(Directive): Copy the entries below line by line, with no changes.

(Records provided):

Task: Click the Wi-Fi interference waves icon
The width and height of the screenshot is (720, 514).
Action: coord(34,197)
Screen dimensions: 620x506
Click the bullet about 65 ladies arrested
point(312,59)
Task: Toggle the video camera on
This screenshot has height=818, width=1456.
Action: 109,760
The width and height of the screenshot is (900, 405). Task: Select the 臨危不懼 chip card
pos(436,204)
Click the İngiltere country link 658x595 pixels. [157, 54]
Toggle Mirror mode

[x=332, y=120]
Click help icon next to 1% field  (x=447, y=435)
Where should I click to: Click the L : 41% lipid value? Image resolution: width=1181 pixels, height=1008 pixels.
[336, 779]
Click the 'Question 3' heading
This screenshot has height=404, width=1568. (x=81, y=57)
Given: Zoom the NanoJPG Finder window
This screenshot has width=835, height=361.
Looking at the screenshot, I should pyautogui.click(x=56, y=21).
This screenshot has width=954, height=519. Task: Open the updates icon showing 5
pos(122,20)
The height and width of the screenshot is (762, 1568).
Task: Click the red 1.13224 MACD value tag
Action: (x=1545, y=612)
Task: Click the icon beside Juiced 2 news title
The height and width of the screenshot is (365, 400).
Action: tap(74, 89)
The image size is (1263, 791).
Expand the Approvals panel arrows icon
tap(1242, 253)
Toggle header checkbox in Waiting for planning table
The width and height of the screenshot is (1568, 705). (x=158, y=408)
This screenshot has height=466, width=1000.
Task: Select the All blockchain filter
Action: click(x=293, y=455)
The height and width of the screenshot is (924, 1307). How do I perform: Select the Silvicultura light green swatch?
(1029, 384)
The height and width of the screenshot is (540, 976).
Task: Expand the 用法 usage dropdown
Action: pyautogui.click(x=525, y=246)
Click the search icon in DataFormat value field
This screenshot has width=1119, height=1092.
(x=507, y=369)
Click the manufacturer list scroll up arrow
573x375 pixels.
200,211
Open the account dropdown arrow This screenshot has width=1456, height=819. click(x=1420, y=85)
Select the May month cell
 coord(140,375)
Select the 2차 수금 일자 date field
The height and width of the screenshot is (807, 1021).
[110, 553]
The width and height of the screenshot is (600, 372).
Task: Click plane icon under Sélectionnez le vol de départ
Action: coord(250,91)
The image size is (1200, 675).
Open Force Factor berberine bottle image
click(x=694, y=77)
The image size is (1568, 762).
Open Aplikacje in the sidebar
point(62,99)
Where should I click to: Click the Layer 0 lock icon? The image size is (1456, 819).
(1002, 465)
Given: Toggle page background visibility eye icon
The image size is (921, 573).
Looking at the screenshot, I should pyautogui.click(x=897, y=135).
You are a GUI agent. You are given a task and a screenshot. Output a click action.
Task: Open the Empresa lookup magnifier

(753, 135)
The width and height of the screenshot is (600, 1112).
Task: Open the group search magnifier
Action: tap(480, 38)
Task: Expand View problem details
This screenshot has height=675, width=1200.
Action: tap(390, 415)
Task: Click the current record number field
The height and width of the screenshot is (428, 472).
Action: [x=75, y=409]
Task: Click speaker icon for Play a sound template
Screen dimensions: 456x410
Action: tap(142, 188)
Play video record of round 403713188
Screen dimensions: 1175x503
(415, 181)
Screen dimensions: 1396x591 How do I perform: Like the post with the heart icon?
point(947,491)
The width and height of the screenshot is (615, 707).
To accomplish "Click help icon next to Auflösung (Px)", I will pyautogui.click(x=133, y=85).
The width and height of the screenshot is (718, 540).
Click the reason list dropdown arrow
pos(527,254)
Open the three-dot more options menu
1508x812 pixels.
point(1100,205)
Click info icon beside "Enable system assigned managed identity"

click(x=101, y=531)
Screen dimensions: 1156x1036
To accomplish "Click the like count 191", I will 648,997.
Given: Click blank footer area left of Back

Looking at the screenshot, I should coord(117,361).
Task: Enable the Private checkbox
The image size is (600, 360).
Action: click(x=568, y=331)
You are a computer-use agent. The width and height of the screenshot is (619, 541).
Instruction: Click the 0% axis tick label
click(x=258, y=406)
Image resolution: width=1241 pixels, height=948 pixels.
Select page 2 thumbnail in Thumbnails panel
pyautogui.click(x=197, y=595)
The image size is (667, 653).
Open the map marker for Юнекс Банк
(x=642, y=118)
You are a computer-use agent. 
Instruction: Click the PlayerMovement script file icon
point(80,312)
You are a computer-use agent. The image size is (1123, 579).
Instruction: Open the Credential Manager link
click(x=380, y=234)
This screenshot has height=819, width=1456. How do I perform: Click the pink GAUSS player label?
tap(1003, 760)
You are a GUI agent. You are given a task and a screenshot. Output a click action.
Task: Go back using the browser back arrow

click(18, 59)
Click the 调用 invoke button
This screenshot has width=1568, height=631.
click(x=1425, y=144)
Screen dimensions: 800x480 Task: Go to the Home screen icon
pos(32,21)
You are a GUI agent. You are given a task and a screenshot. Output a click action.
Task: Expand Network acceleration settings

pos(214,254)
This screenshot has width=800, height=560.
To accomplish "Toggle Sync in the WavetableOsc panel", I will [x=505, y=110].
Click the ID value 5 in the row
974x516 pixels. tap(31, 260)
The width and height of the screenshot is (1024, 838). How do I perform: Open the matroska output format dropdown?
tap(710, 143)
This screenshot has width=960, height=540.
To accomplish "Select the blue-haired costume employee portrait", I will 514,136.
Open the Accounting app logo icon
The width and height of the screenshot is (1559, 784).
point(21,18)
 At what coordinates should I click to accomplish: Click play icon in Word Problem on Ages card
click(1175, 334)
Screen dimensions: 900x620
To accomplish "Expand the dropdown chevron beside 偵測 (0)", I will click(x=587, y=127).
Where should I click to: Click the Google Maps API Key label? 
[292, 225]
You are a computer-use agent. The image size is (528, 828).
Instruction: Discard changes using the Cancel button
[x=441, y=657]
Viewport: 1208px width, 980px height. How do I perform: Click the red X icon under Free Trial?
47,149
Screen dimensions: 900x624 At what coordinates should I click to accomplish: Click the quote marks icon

(Task result):
Task: Click the Wi-Fi interference waves icon
The width and height of the screenshot is (720, 514).
Action: coord(34,197)
Screen dimensions: 620x506
Click the bullet about 65 ladies arrested
point(312,59)
Task: Toggle the video camera on
This screenshot has height=818, width=1456.
Action: 109,760
The width and height of the screenshot is (900, 405). Task: Select the 臨危不懼 chip card
pos(436,204)
Click the İngiltere country link 658x595 pixels. [157, 54]
Toggle Mirror mode

[x=332, y=120]
Click help icon next to 1% field  (x=447, y=435)
Where should I click to: Click the L : 41% lipid value? Image resolution: width=1181 pixels, height=1008 pixels.
[336, 779]
Click the 'Question 3' heading
This screenshot has height=404, width=1568. (x=81, y=57)
Given: Zoom the NanoJPG Finder window
This screenshot has width=835, height=361.
Looking at the screenshot, I should pyautogui.click(x=56, y=21).
This screenshot has width=954, height=519. Task: Open the updates icon showing 5
pos(122,20)
The height and width of the screenshot is (762, 1568).
Task: Click the red 1.13224 MACD value tag
Action: (x=1545, y=612)
Task: Click the icon beside Juiced 2 news title
The height and width of the screenshot is (365, 400).
Action: tap(74, 89)
The image size is (1263, 791).
Expand the Approvals panel arrows icon
tap(1242, 253)
Toggle header checkbox in Waiting for planning table
The width and height of the screenshot is (1568, 705). (x=158, y=408)
This screenshot has height=466, width=1000.
Task: Select the All blockchain filter
Action: click(x=293, y=455)
The height and width of the screenshot is (924, 1307). How do I perform: Select the Silvicultura light green swatch?
(1029, 384)
The height and width of the screenshot is (540, 976).
Task: Expand the 用法 usage dropdown
Action: pyautogui.click(x=525, y=246)
Click the search icon in DataFormat value field
This screenshot has width=1119, height=1092.
(x=507, y=369)
Click the manufacturer list scroll up arrow
573x375 pixels.
200,211
Open the account dropdown arrow This screenshot has width=1456, height=819. click(x=1420, y=85)
Select the May month cell
 coord(140,375)
Select the 2차 수금 일자 date field
The height and width of the screenshot is (807, 1021).
[110, 553]
The width and height of the screenshot is (600, 372).
Task: Click plane icon under Sélectionnez le vol de départ
Action: coord(250,91)
The image size is (1200, 675).
Open Force Factor berberine bottle image
click(x=694, y=77)
The image size is (1568, 762).
Open Aplikacje in the sidebar
point(62,99)
Where should I click to: Click the Layer 0 lock icon? The image size is (1456, 819).
(1002, 465)
Given: Toggle page background visibility eye icon
The image size is (921, 573).
Looking at the screenshot, I should pyautogui.click(x=897, y=135).
You are a GUI agent. You are given a task and a screenshot. Output a click action.
Task: Open the Empresa lookup magnifier

(753, 135)
The width and height of the screenshot is (600, 1112).
Task: Open the group search magnifier
Action: tap(480, 38)
Task: Expand View problem details
This screenshot has height=675, width=1200.
Action: tap(390, 415)
Task: Click the current record number field
The height and width of the screenshot is (428, 472).
Action: [x=75, y=409]
Task: Click speaker icon for Play a sound template
Screen dimensions: 456x410
Action: tap(142, 188)
Play video record of round 403713188
Screen dimensions: 1175x503
(415, 181)
Screen dimensions: 1396x591 How do I perform: Like the post with the heart icon?
point(947,491)
The width and height of the screenshot is (615, 707).
To accomplish "Click help icon next to Auflösung (Px)", I will pyautogui.click(x=133, y=85).
The width and height of the screenshot is (718, 540).
Click the reason list dropdown arrow
pos(527,254)
Open the three-dot more options menu
1508x812 pixels.
point(1100,205)
Click info icon beside "Enable system assigned managed identity"

click(x=101, y=531)
Screen dimensions: 1156x1036
To accomplish "Click the like count 191", I will 648,997.
Given: Click blank footer area left of Back

Looking at the screenshot, I should coord(117,361).
Task: Enable the Private checkbox
The image size is (600, 360).
Action: click(x=568, y=331)
You are a computer-use agent. The width and height of the screenshot is (619, 541).
Instruction: Click the 0% axis tick label
click(x=258, y=406)
Image resolution: width=1241 pixels, height=948 pixels.
Select page 2 thumbnail in Thumbnails panel
pyautogui.click(x=197, y=595)
The image size is (667, 653).
Open the map marker for Юнекс Банк
(x=642, y=118)
You are a computer-use agent. 
Instruction: Click the PlayerMovement script file icon
point(80,312)
You are a computer-use agent. The image size is (1123, 579).
Instruction: Open the Credential Manager link
click(x=380, y=234)
This screenshot has height=819, width=1456. How do I perform: Click the pink GAUSS player label?
tap(1003, 760)
You are a GUI agent. You are given a task and a screenshot. Output a click action.
Task: Go back using the browser back arrow

click(18, 59)
Click the 调用 invoke button
This screenshot has width=1568, height=631.
click(x=1425, y=144)
Screen dimensions: 800x480 Task: Go to the Home screen icon
pos(32,21)
You are a GUI agent. You are given a task and a screenshot. Output a click action.
Task: Expand Network acceleration settings

pos(214,254)
This screenshot has width=800, height=560.
To accomplish "Toggle Sync in the WavetableOsc panel", I will [x=505, y=110].
Click the ID value 5 in the row
974x516 pixels. tap(31, 260)
The width and height of the screenshot is (1024, 838). How do I perform: Open the matroska output format dropdown?
tap(710, 143)
This screenshot has width=960, height=540.
To accomplish "Select the blue-haired costume employee portrait", I will 514,136.
Open the Accounting app logo icon
The width and height of the screenshot is (1559, 784).
point(21,18)
 At what coordinates should I click to accomplish: Click play icon in Word Problem on Ages card
click(1175, 334)
Screen dimensions: 900x620
To accomplish "Expand the dropdown chevron beside 偵測 (0)", I will click(x=587, y=127).
Where should I click to: Click the Google Maps API Key label? 
[292, 225]
You are a computer-use agent. The image size is (528, 828).
Instruction: Discard changes using the Cancel button
[x=441, y=657]
Viewport: 1208px width, 980px height. How do I perform: Click the red X icon under Free Trial?
47,149
Screen dimensions: 900x624 At what coordinates should I click to accomplish: Click the quote marks icon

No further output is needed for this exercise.